In property news, development charges are generally expected to go up from Sept 1 on the back of higher land prices over the past six months. However, the pace of hikes may be conservative in line with the objective of promoting a stable property market, said some property consultants polled by BT. For the upcoming revision, property consultants expect the average DC rate for commercial use to rise between 3 and 10 per cent. For landed residential use, a smaller rise is predicted, between 0 and 5 per cent.

Inflation in Singapore inched up slightly to 1.9% in July from 1.8% in June, as private road transport costs rebounded after two consecutive months of decline, thanks in part to higher car prices. The market does not expect price pressures to remain contained below 2% for much longer - and certainly not beyond 2013 - as restructuring pains and a tight labour market will continue to drive up wages and consumer prices.
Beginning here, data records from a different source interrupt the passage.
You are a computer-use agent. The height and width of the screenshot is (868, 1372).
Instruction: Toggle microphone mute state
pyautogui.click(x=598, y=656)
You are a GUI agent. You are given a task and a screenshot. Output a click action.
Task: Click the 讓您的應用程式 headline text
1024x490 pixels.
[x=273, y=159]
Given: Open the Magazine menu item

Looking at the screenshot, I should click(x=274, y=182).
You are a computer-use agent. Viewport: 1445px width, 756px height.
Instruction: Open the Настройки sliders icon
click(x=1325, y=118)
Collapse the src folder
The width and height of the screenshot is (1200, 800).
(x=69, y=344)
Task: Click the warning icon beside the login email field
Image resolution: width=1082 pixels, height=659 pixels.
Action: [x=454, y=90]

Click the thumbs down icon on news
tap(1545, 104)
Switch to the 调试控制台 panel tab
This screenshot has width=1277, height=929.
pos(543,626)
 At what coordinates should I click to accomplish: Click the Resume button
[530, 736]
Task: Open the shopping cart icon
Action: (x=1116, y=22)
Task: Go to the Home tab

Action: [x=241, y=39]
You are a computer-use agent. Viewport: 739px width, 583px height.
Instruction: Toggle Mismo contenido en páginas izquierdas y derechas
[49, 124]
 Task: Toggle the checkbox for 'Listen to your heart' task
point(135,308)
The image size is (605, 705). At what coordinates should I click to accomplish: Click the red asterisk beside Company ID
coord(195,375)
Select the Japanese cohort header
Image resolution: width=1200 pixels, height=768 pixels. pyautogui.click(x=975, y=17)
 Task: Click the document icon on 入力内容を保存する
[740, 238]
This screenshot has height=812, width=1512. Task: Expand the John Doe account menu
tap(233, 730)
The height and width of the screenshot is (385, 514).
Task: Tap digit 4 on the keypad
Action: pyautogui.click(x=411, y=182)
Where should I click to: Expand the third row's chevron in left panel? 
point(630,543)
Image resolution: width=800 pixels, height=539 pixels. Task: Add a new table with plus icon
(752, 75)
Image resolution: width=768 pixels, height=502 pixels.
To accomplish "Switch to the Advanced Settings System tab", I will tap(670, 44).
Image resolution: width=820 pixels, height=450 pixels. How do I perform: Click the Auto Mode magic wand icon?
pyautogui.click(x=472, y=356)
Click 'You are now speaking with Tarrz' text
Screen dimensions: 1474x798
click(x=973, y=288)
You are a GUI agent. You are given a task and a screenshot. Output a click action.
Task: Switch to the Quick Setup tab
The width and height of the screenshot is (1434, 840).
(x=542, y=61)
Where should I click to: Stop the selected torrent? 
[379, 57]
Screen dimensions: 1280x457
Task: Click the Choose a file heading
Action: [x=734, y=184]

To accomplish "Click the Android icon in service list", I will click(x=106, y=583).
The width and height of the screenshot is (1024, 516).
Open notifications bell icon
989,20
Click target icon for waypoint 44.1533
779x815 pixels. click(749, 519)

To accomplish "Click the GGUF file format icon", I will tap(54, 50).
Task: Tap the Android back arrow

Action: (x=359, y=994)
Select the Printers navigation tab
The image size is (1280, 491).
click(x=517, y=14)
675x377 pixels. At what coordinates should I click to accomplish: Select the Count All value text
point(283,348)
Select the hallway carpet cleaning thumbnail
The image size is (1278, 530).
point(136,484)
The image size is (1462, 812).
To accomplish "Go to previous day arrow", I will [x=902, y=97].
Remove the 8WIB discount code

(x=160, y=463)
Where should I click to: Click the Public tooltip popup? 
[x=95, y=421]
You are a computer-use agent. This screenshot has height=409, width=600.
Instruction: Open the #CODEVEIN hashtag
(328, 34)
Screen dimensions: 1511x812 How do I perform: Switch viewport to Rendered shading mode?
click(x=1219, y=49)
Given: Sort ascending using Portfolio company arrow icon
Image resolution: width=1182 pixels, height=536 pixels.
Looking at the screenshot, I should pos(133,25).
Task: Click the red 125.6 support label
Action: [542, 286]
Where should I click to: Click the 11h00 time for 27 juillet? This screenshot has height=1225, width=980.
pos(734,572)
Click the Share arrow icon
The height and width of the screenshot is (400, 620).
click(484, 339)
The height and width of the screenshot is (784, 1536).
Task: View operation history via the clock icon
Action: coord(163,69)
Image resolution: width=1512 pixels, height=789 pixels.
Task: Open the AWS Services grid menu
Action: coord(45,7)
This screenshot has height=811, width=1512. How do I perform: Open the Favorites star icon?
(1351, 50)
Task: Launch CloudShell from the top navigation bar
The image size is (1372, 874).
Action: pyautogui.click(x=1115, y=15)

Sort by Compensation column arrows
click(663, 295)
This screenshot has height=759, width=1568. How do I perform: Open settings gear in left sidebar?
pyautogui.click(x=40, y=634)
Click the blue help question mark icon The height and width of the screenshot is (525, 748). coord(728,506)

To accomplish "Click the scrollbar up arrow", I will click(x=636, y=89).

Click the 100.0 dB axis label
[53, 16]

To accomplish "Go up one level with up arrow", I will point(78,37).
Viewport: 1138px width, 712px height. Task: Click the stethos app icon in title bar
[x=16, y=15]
U.S. stocks rose as investors watched FED officials for signals on stimulus cuts after data showed home sales plunged. Purchases of new U.S. homes plunged 13.4% in July to 394k; the most in more than 3 years that raised concern higher mortgage rates will slow the real-estate rebound. The reading was the weakest since October and was lower than any of the forecasts by 74 economists that Bloomberg surveyed. The 10-yr treasury yield eased to 2.81%. Meanwhile, FED officials have rebuffed international calls to take the threat of emerging markets fallout into account when tapering US monetary stimulus.